• [Extracted data]:
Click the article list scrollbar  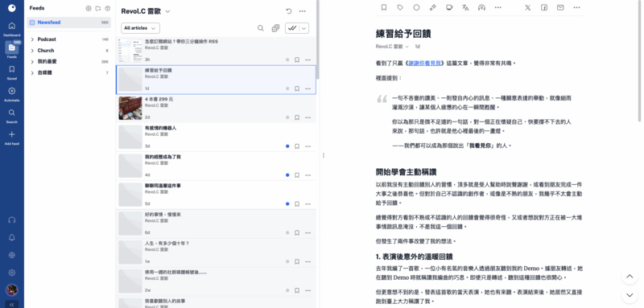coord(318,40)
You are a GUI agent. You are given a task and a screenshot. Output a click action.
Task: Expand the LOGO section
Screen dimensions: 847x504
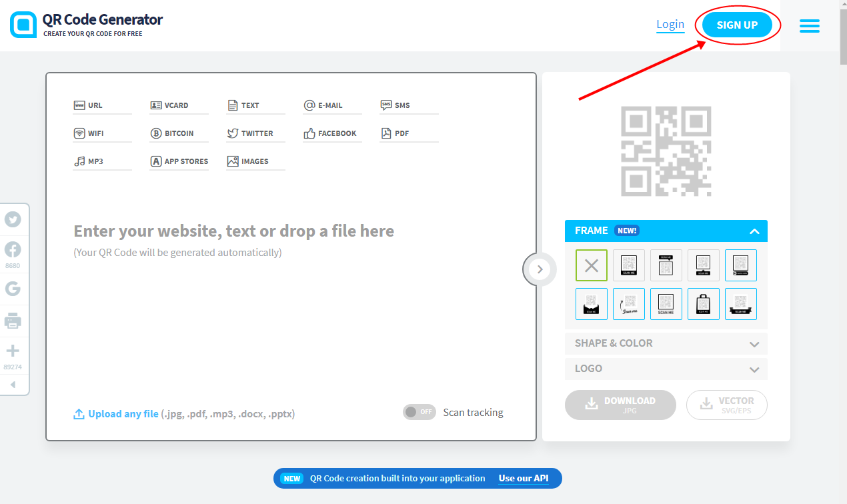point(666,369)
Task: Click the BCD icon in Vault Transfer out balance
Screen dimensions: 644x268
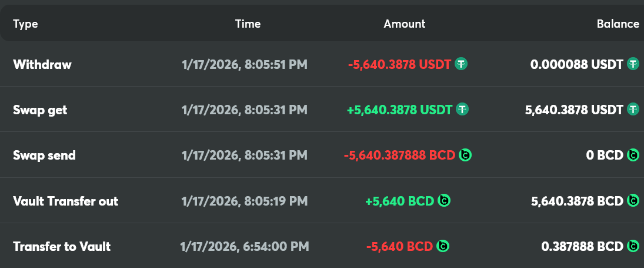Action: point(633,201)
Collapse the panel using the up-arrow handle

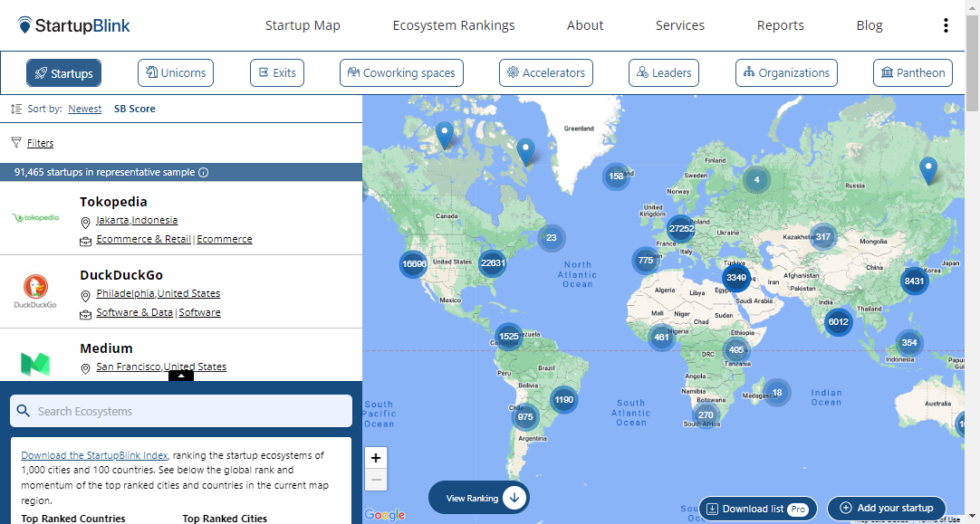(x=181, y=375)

==

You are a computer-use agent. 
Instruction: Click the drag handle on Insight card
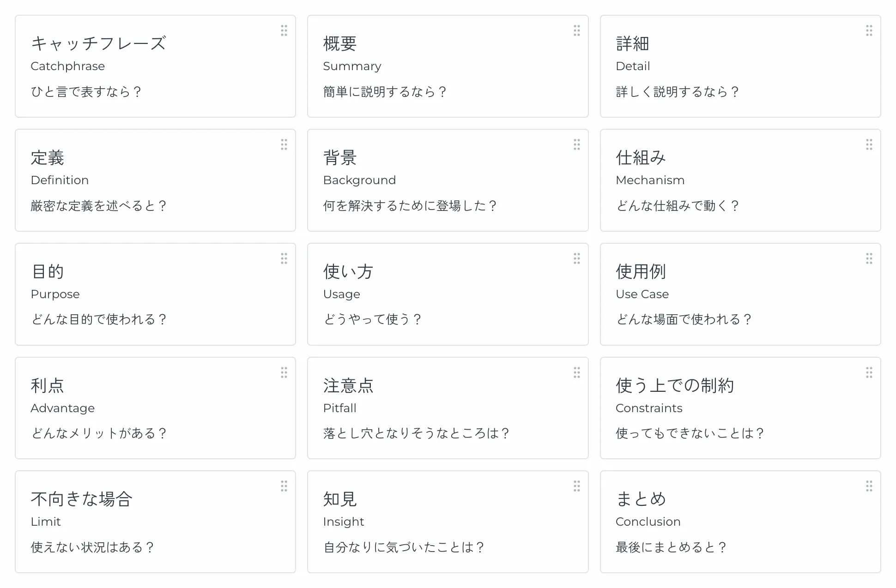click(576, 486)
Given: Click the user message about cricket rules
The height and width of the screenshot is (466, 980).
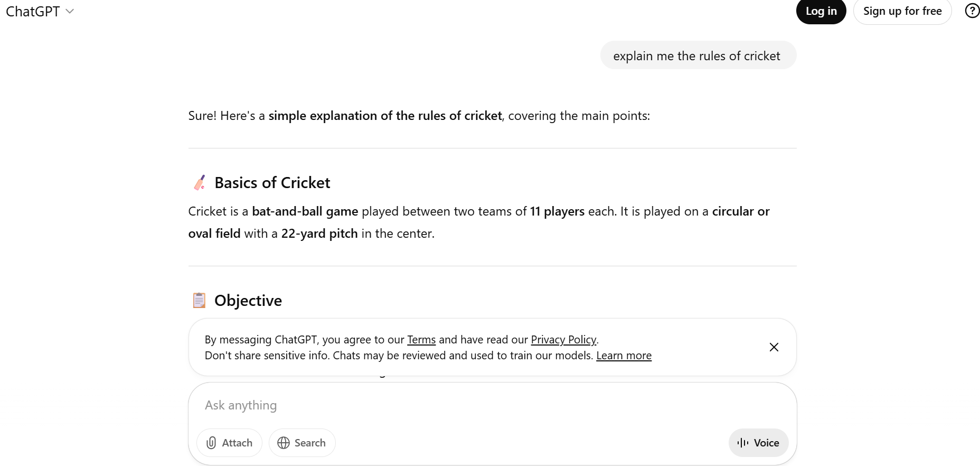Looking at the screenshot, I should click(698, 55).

...

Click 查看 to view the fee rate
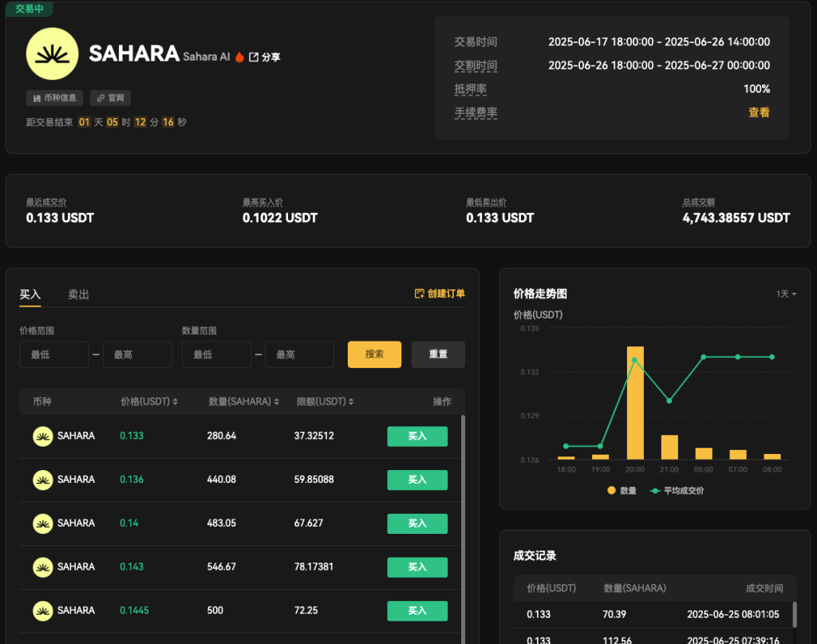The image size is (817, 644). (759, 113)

• [Assignment]: Look through the records for the word "agent". Every line that has it should be copied.

• [Written answer]:
You are a GUI agent. You are given a task and a screenshot. Output a click action.
You are a computer-use agent. 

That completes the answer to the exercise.